__KUTIPAN__:
□ □ □ □

Babel saat ini dipimpin oleh Gubernur Erzaldi Rosman Djohan dengan wakilnya Abdul Fatah. Sebelumnya Erzaldi Rosman-Abdul Fatah dinyatakan unggul dalam Pilkada Gubernur tahun 2017 dengan perolehan 213.445 suara atau meraup 38,1 persen suara.

Pasangan Erzaldi Rosman-Abdul Fatah mengalah tiga pasangan lainnya, yakni pasangan calon, Yusron Ihza-Yusroni Yazid, Rustam Efendi-Irwansyah, dan Hidayat Arsani-Sukirman yang bersaing dalam Pilkada Gubernur Kepulauan Bangka Belitung yang digelar serentak tanggal 15 Februari 2017.

Secara administratif, Provinsi Kepulauan Bangka Belitung terdiri dari 6 kabupaten dan 1 kota, 47 kecamatan serta 391 desa/kelurahan. Ketujuh kabupaten/kota tersebut, yaitu Kabupaten Bangka, Kabupaten Belitung, Kabupaten Bangka Barat, Kabupaten Bangka Tengah, Kabupaten Bangka Selatan, Kabupaten Belitung Timur dan Kota Pangkal Pinang.

Aparatur Sipil Pemerintahan Negara (ASN) di Provinsi Kepulauan Bangka Belitung berjumlah 5.469 orang pada tahun 2019. ASN dengan tingkat pendidikan sarjana dan pascasarjana sebanyak 4.219 orang, kemudian 669 pegawai lulusan diploma, 566 pegawai lulusan SMA/sederajat, dan sisanya menamatkan SD sampai SMP/sederajat.

Anggota DPRD Provinsi Kepulauan Bangka Belitung sebanyak 45 anggota, dengan perwakilan terbanyak dari PDI-P, yaitu 10 orang. Diikuti Golkar dengan 7 wakilnya, PPP dan Gerindra masing-masing 5 orang, Partai Nasional Demokrat dan Partai Demokrat masing-masing  5 wakil, PKS 5 wakil serta PAN dan PBB masing-masing 1 wakil.

KOMPAS/WISNU WIDIANTORO

Presiden Joko widodo dan Ibu Negara Iriana bersiap untuk memberikan ucapan selamat kepada Gubernur dan Wakil Gubernur yang dilantik di Istana Negara, Jakarta, Jumat (12/5/2017). Sebanyak lima pasang Gubernur dan wakil gubernur dari Provinsi Papua Barat, Gorontalo, Banten, Bangka Belitung, Sulawesi Barat hasil Pilkada 2017 dan wakil gubernur Riau dilantik hari itu.

Politik

Pada Pemilu pertama tahun 1955, Bangka Belitung masih menjadi bagian dari Provinsi Sumatera Selatan. Saat itu, wilayah Sumatera Selatan didominasi oleh partai bercorak agama, yakni Masyumi, sedangkan Partai Nasional Indonesia (PNI) belum mendapat perhatian masyarakat.

Namun, hal berbeda terjadi di Bangka Belitung. Di wilayah ini, justru Partai Nasional Indonesia (PNI) lebih unggul dari Masyumi. Dalam Pemilu tersebut, PNI berhasil memperoleh 41.194 (40,5 persen) suara, sementara Masyumi tidak sampai separuh dari perolehan PNI.

□ □ □ □

__Catatan penunjukan untuk teks dan elemen__:
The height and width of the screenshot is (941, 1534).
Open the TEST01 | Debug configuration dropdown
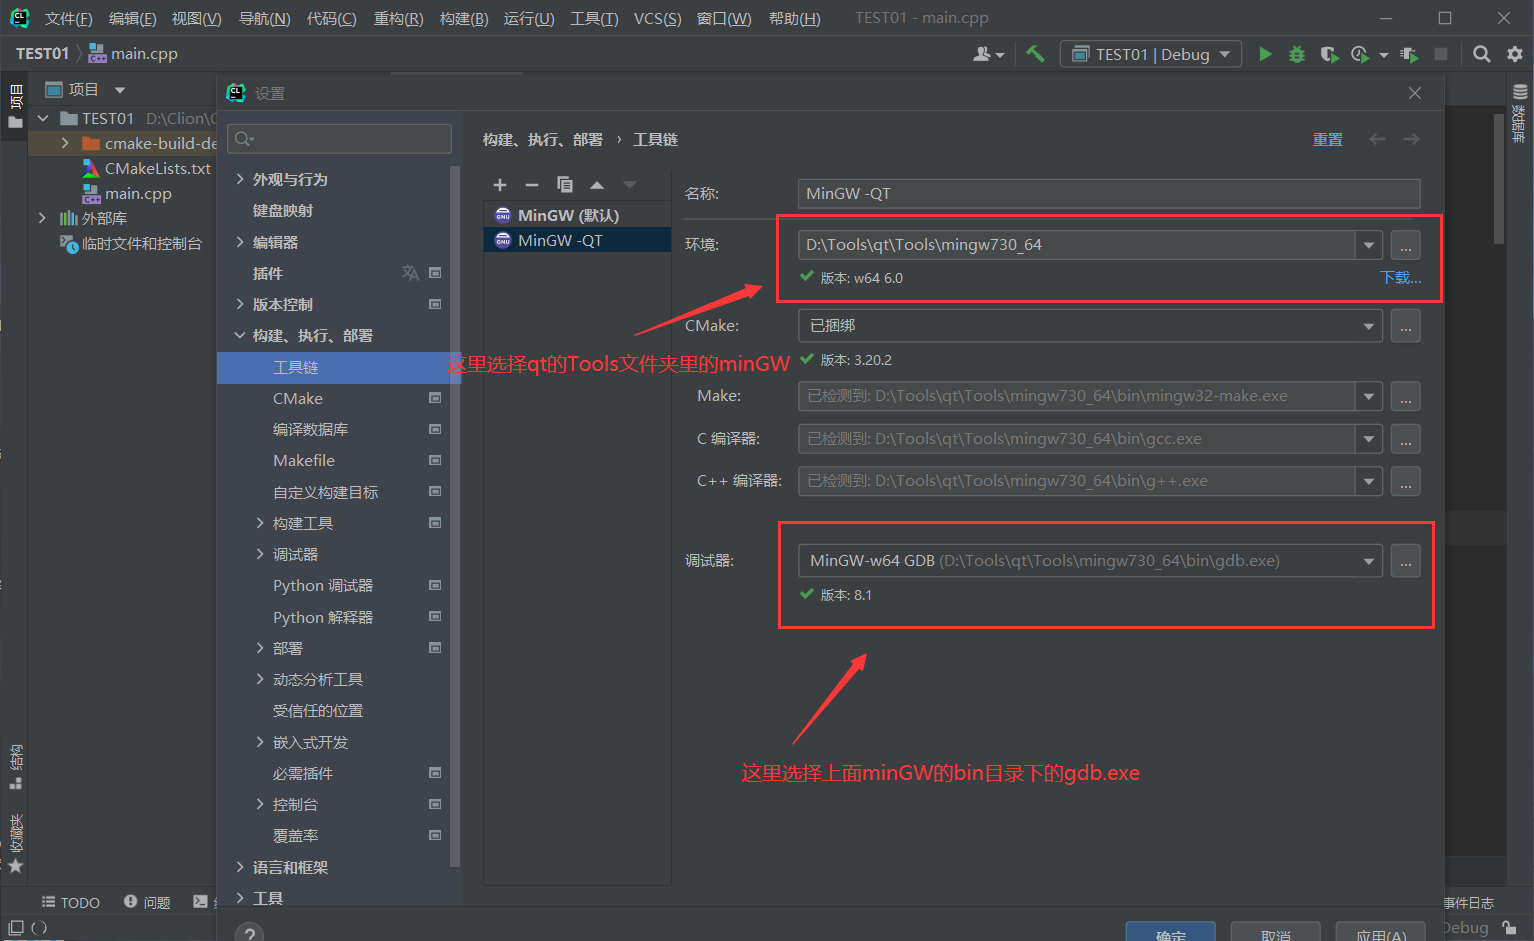coord(1150,53)
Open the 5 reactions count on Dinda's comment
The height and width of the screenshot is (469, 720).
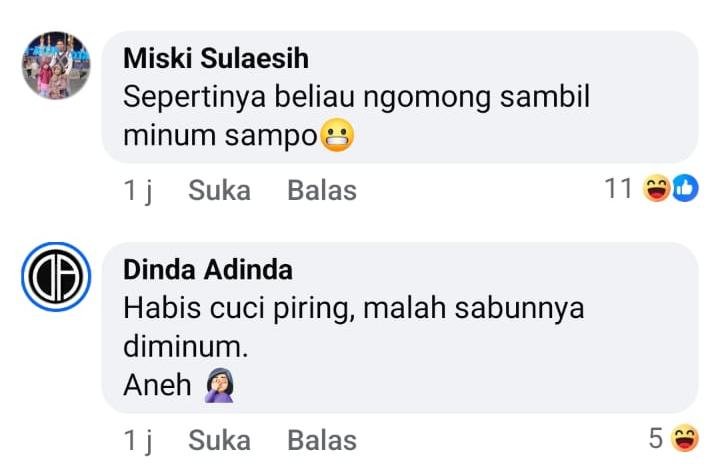pos(655,438)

□ □ □ □

__SOAL LATIHAN__:
1) Terjemahkan kalimat dari kutipan tentang Bangka Belitung ini ke dalam bahasa Inggris: "Secara administratif, Provinsi Kepulauan Bangka Belitung terdiri dari 6 kabupaten dan 1 kota, 47 kecamatan serta 391 desa/kelurahan."
2) Tulis ulang semua baris data penunjukan dengan mengganti "screenshot" menjadi "image" tanpa mengubah bagian lain. Jangan sertakan gambarnya.
Baris-baris data ini tidak berhubungan dengan kutipan.

__HASIL LATIHAN__:
1) Administratively, the Bangka Belitung Islands Province consists of 6 regencies and 1 city, 47 districts, and 391 villages/urban villages.

2)
The height and width of the image is (941, 1534).
Open the TEST01 | Debug configuration dropdown
coord(1150,53)
Open the 5 reactions count on Dinda's comment
The height and width of the image is (469, 720).
pos(655,438)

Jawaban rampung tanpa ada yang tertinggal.